» WHAT IS REQUIRED: In the listing below, starting at the line containing "Where should I click to: Click the white" and continuing through the end of the listing, change "robot mascot" to "owl mascot" and leave everything else as it is. Rewrite only those lines, without the pictures.

## start PROVIDED RECORDS

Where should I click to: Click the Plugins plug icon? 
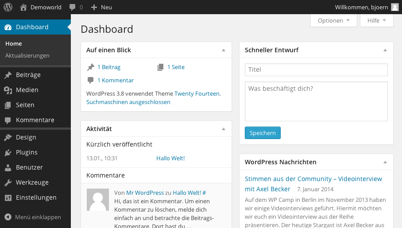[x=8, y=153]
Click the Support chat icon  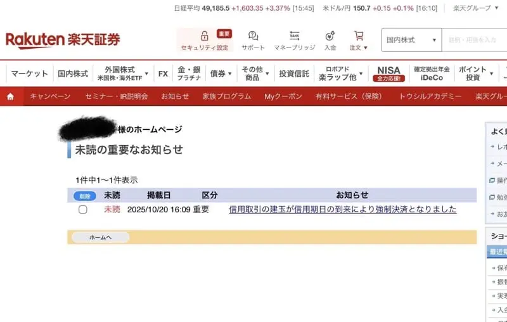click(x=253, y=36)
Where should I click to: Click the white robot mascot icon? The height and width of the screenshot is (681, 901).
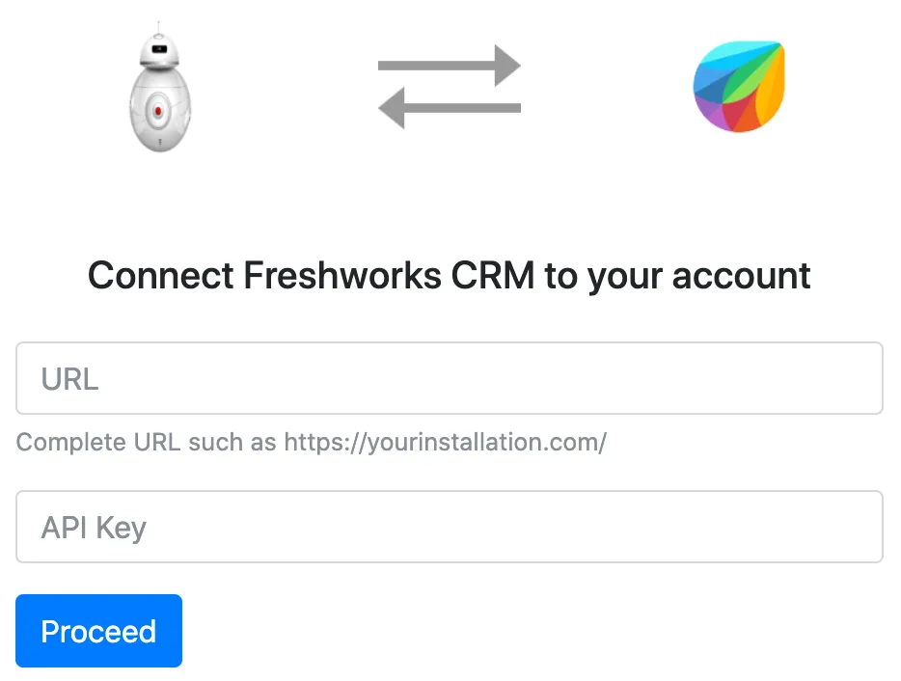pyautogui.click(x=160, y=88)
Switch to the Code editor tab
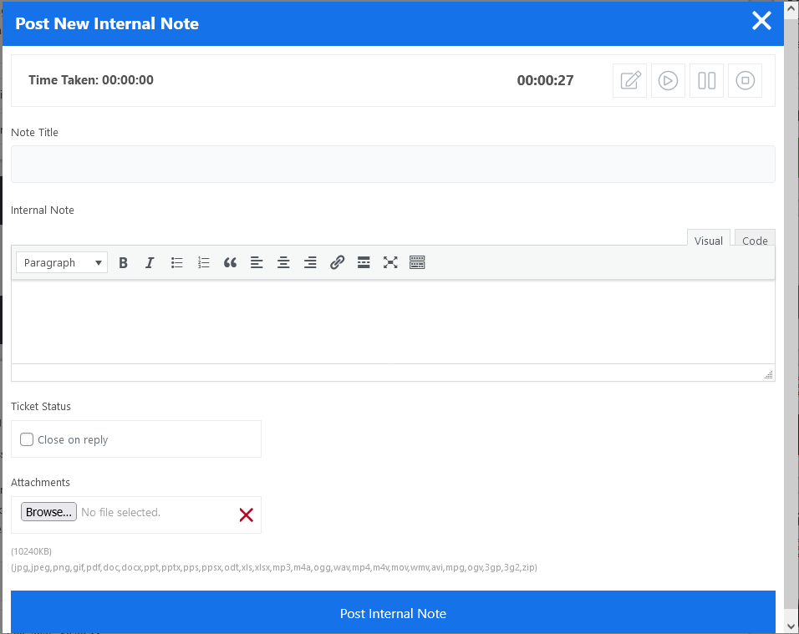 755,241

## end PROVIDED RECORDS

» CORRECT RESPONSE:
Where should I click to: Click the white owl mascot icon? The height and width of the screenshot is (681, 901).
pyautogui.click(x=160, y=88)
Switch to the Code editor tab
 755,241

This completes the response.